Transactional Graph + Vector retrieval system for InterSystems IRIS with hybrid search, openCypher, and GraphQL APIs
Project description
iris-vector-graph
Knowledge graph engine for InterSystems IRIS — vector search, openCypher, graph analytics, and PLAID multi-vector retrieval.
Install
pip install iris-vector-graph # Core: just intersystems-irispython
pip install iris-vector-graph[full] # Full: + FastAPI, GraphQL, numpy, networkx
pip install iris-vector-graph[plaid] # + sklearn for PLAID K-means build
ObjectScript Only (IPM)
zpm "install iris-vector-graph-core"
Pure ObjectScript — VecIndex, PLAIDSearch, PageRank, Subgraph, GraphIndex. No Python. Works on any IRIS 2024.1+, all license tiers.
What It Does
| Capability | Description |
|---|---|
| VecIndex | RP-tree ANN vector search — pure ObjectScript + $vectorop SIMD. Annoy-style two-means splitting. |
| PLAID | Multi-vector retrieval (ColBERT-style) — centroid scoring → candidate gen → exact MaxSim. Single server-side call. |
| HNSW | Native IRIS VECTOR index via kg_KNN_VEC. Sub-2ms search. |
| Cypher | openCypher parser/translator — MATCH, WHERE, RETURN, CREATE, DELETE, WITH, named paths, CALL subqueries. |
| Graph Analytics | PageRank, WCC, CDLP, PPR-guided subgraph — pure ObjectScript over ^KG globals. |
| FHIR Bridge | ICD-10→MeSH mapping via UMLS for clinical-to-KG integration. |
| GraphQL | Auto-generated schema from knowledge graph labels. |
Quick Start
Python
import iris
from iris_vector_graph.engine import IRISGraphEngine
conn = iris.connect(hostname='localhost', port=1972, namespace='USER', username='_SYSTEM', password='SYS')
engine = IRISGraphEngine(conn)
engine.initialize_schema()
Vector Search (VecIndex)
engine.vec_create_index("drugs", 384, "cosine")
engine.vec_insert("drugs", "metformin", embedding_vector)
engine.vec_build("drugs")
results = engine.vec_search("drugs", query_vector, k=5)

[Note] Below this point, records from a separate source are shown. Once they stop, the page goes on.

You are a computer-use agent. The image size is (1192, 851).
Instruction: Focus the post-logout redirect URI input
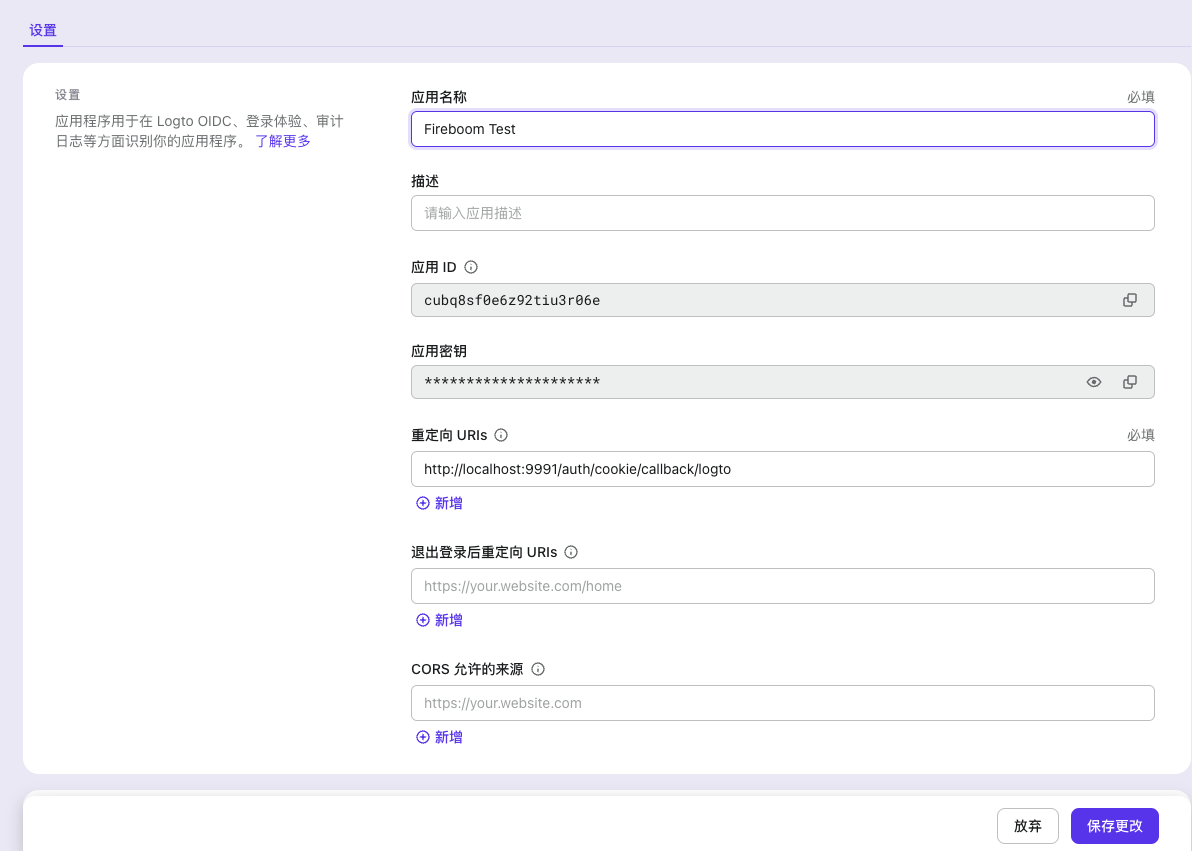782,586
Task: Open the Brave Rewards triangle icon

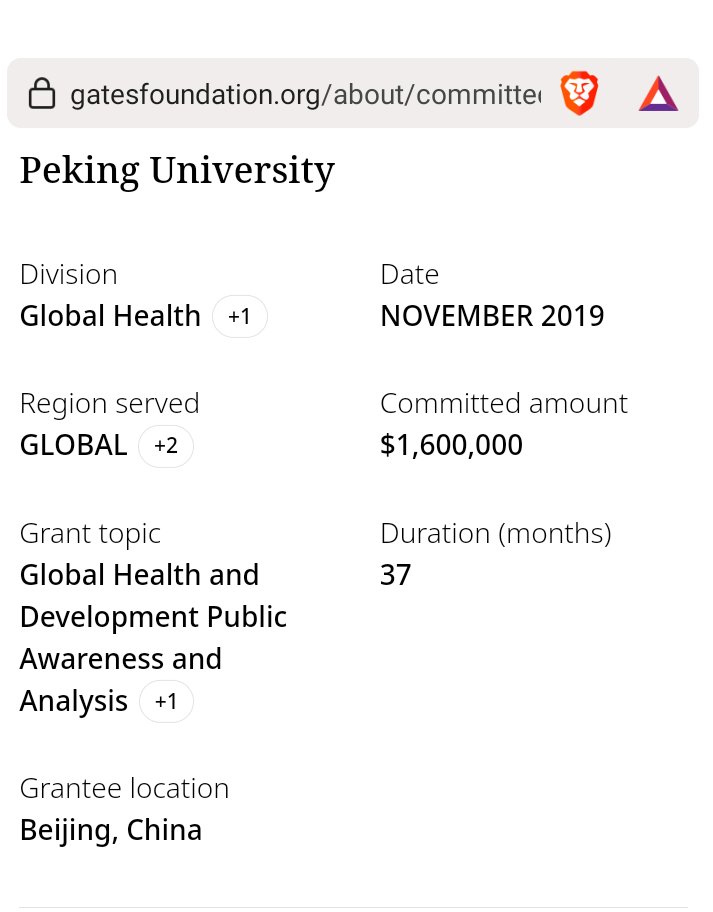Action: click(658, 94)
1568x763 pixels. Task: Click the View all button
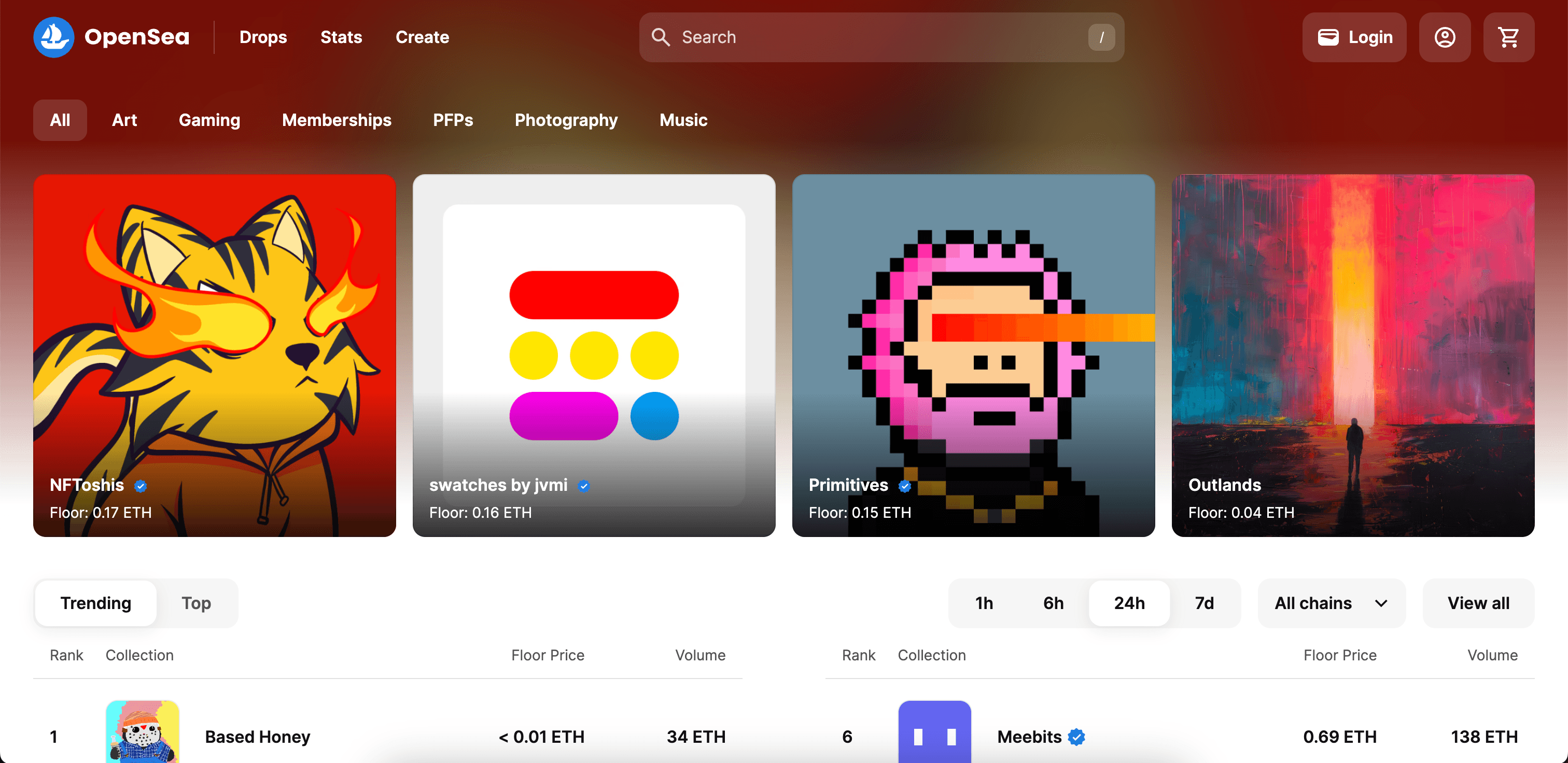click(1478, 603)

# [{"id": "metformin", "score": 0.95}, ...]
PLAID Multi-Vector Search
# Build: Python K-means + ObjectScript inverted index
engine.plaid_build("colbert_idx", docs) # docs = [{"id": "x", "tokens": [[f1,...], ...]}, ...]
# Search: single server-side call, pure $vectorop
results = engine.plaid_search("colbert_idx", query_tokens, k=10)
# [{"id": "doc_3", "score": 0.94}, ...]
Cypher
-- Named paths
MATCH p = (a:Protein)-[r:INTERACTS_WITH]->(b:Protein)
WHERE a.id = 'TP53'
RETURN p, length(p), nodes(p), relationships(p)
-- Subqueries
MATCH (p:Protein)
CALL {
WITH p
MATCH (p)-[:INTERACTS_WITH]->(partner)
RETURN count(partner) AS degree
}
RETURN p.id, degree
-- Vector search in Cypher
CALL ivg.vector.search('Gene', 'embedding', [0.1, 0.2, ...], 5) YIELD node, score
RETURN node, score
Graph Analytics
from iris_vector_graph.operators import IRISGraphOperators
ops = IRISGraphOperators(conn)
# Personalized PageRank
scores = ops.kg_PAGERANK(seed_entities=["MeSH:D011014"], damping=0.85)
# Subgraph extraction
subgraph = ops.kg_SUBGRAPH(seed_ids=["TP53", "MDM2"], k_hops=3)
# PPR-guided subgraph (prevents D^k blowup)
guided = ops.kg_PPR_GUIDED_SUBGRAPH(seed_ids=["TP53"], top_k=50, max_hops=5)
# Community detection
communities = ops.kg_CDLP()
components = ops.kg_WCC()
FHIR Bridge
# Load ICD-10→MeSH mappings from UMLS MRCONSO
# python scripts/ingest/load_umls_bridges.py --mrconso /path/to/MRCONSO.RRF
# Query: ICD codes → KG anchors
anchors = engine.get_kg_anchors(icd_codes=["J18.0", "E11.9"])
# → ["MeSH:D001996", "MeSH:D003924"] (filtered to nodes in KG)
ObjectScript Direct (no Python)
// VecIndex
Do ##class(Graph.KG.VecIndex).Create("myidx", 384, "cosine", 4, 50)
Do ##class(Graph.KG.VecIndex).InsertJSON("myidx", "doc1", "[0.1, 0.2, ...]")
Do ##class(Graph.KG.VecIndex).Build("myidx")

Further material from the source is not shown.